11.07.2024

Réduction de capital : attention à l’abus de droit

Une opération de réduction de capital ne doit pas avoir pour objectif qu'une opération fiscale

Afin de réduire leur capital social, les sociétés peuvent décider de procéder à une réduction de leur capital social non motivée par des pertes par voie de rachat de leurs titres suivi de leur annulation.

Cette opération peut permettre à un ou plusieurs associés de sortir entièrement de la société ou de diminuer leur participation ou le montant de celle-ci au sein de la société.

Depuis le 1er janvier 2015, les sommes issues de ce type d’opérations sont imposées entre les mains du contribuable comme étant des plus-values sur valeurs mobilières.
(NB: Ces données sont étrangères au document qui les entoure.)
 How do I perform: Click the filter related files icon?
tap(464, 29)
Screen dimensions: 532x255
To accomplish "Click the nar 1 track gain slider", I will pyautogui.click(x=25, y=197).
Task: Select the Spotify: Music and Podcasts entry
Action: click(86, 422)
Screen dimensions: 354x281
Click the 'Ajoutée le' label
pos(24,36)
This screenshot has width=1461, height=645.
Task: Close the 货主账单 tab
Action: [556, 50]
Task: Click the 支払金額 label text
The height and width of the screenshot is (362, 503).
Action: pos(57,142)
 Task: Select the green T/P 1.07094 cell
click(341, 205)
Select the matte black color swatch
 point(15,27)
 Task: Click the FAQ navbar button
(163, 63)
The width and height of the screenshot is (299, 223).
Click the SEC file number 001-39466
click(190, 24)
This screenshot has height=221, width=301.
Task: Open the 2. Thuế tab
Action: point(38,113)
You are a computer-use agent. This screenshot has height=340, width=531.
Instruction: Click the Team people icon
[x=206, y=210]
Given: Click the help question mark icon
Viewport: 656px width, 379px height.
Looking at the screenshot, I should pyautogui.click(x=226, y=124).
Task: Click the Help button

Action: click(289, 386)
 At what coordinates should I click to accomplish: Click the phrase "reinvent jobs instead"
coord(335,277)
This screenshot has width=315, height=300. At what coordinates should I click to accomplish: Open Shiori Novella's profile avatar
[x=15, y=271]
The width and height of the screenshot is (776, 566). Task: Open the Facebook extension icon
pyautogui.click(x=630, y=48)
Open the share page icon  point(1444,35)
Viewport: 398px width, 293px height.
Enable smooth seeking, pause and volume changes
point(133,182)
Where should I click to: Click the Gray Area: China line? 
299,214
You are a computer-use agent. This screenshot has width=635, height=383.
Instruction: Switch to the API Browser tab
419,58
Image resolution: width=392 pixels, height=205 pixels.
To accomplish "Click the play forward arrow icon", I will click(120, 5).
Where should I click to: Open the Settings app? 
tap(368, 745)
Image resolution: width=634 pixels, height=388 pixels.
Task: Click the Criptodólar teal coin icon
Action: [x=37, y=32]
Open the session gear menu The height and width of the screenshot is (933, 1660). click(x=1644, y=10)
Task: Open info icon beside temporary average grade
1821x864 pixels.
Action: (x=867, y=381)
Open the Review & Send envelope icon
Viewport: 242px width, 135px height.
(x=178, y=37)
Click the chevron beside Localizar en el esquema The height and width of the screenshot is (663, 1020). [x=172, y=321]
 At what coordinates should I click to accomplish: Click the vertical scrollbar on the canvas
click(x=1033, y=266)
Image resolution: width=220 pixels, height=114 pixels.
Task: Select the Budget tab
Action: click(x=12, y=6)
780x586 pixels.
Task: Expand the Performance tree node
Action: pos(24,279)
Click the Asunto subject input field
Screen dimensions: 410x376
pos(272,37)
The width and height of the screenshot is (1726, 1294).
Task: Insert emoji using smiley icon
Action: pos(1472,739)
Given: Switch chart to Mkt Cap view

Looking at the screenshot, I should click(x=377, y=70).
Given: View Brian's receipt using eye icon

Depuis le 1er janvier 2018, elles sont donc par principe soumise au prélèvement forfaitaire unique de 12.8% ainsi qu’aux prélèvements sociaux de 17.2%, soit une imposition totale de 30%.

Ce thème a été abordé lors de plusieurs affaires.

Affaire n°2023-05 avec avis rendu par le comité de l’abus de droit fiscal

Dans cette affaire, l’associé unique d’une société à responsabilité limitée avait décidé de réduire le capital social de sa société pour le porter de 7 622 € à 3 811 €.

La somme ainsi dégagée avait alors été imposée à l’impôt sur le revenu au barème progressif avec un abattement pour une durée de détention renforcée de 85%.

L’administration fiscale a alors mis en œuvre la procédure de l’abus de droit fiscal en estimant que le rachat de capital avait été effectué dans un but exclusivement fiscal, celui d’éluder l’impôt dû en matière de distributions de dividendes.

A titre de précisions, à l’issue de la réduction de capital social, l’associé unique avait augmenté le capital social pour le porter à 4 000 € avec des réserves.

L’administration fiscale considérait alors que le prix de cession était imposable après un abattement de 40% et non de 85% (les faits s’étant déroulés en 2017, soit avant la mise en place du PFU) et enclenchait une proposition de rectification.

Le comité de l’abus de droit fiscal, saisi de la question, a considéré que le fait pour le contribuable d’utiliser la voie la moins onéreuse fiscalement ne suffisait pas à caractériser un abus de droit.

En effet, l’administration doit normalement démontrer l’existence de l’une des conditions suivantes :

  • soit un montage étant artificiel ;
  • soit une recherche de bénéfice via une application littérale des textes ;
  • soit des décisions à l’encontre des objectifs poursuivis par les auteurs des textes ;

avec pour but d’éluder ou d’atténuer les charges fiscales du contribuable.

Lors du rejet de la procédure, le comité a toutefois souligné le caractère ponctuel de cette opération. On peut s’interroger sur la solution qu’il aurait retenue si l’opération avait été par exemple reproduit plusieurs fois ou de manière régulière.

Attention néanmoins, l’administration fiscale n’est pas tenue de suivre l’avis du comité de l’abus de droit fiscal ce qu’elle a notamment choisi de faire dans l’affaire présentée.

Affaire CAA BORDEAUX 16 avril 2024, n°22BX01822

Dans cette affaire, la société avait réduit son capital social de 7 622 € à 5 214 € par voie de rachat de 158 parts appartenant à 5 des 8 associés suivie de leur annulation. Le prix total de rachat de ces 158 parts s’élevait à 912 888 € (2 408 € de capital et 910 480 € de prélèvements sur les réserves distribuables).

Pour l’administration fiscale, ce rachat avait pour unique objectif la réduction de capital par diminution du nombre de titres, l’opération se traduisant ainsi par une répartition au profit des associés de sommes ayant la nature de dividendes.

La Cour Administrative d’Appel de BORDEAUX a précisé qu’il était constant que les autres réserves n’avaient pas été auparavant réparties et qu’à juste titre, l’administration a estimé que les sommes versées aux associés sortants présentaient le caractère de revenus distribués.

Dans cette procédure, l’administration fiscale n’a même pas saisi le comité de l’abus de droit fiscal et a validé directement sa position pour taxer les sommes en dividendes.

A noter que la solution a également un impact sur la base taxable puisque :

-     pour la plus-value mobilière, il s’agit du prix de remboursement des titres moins leur prix de revient ;

-     pour les dividendes, il s’agit du prix versé.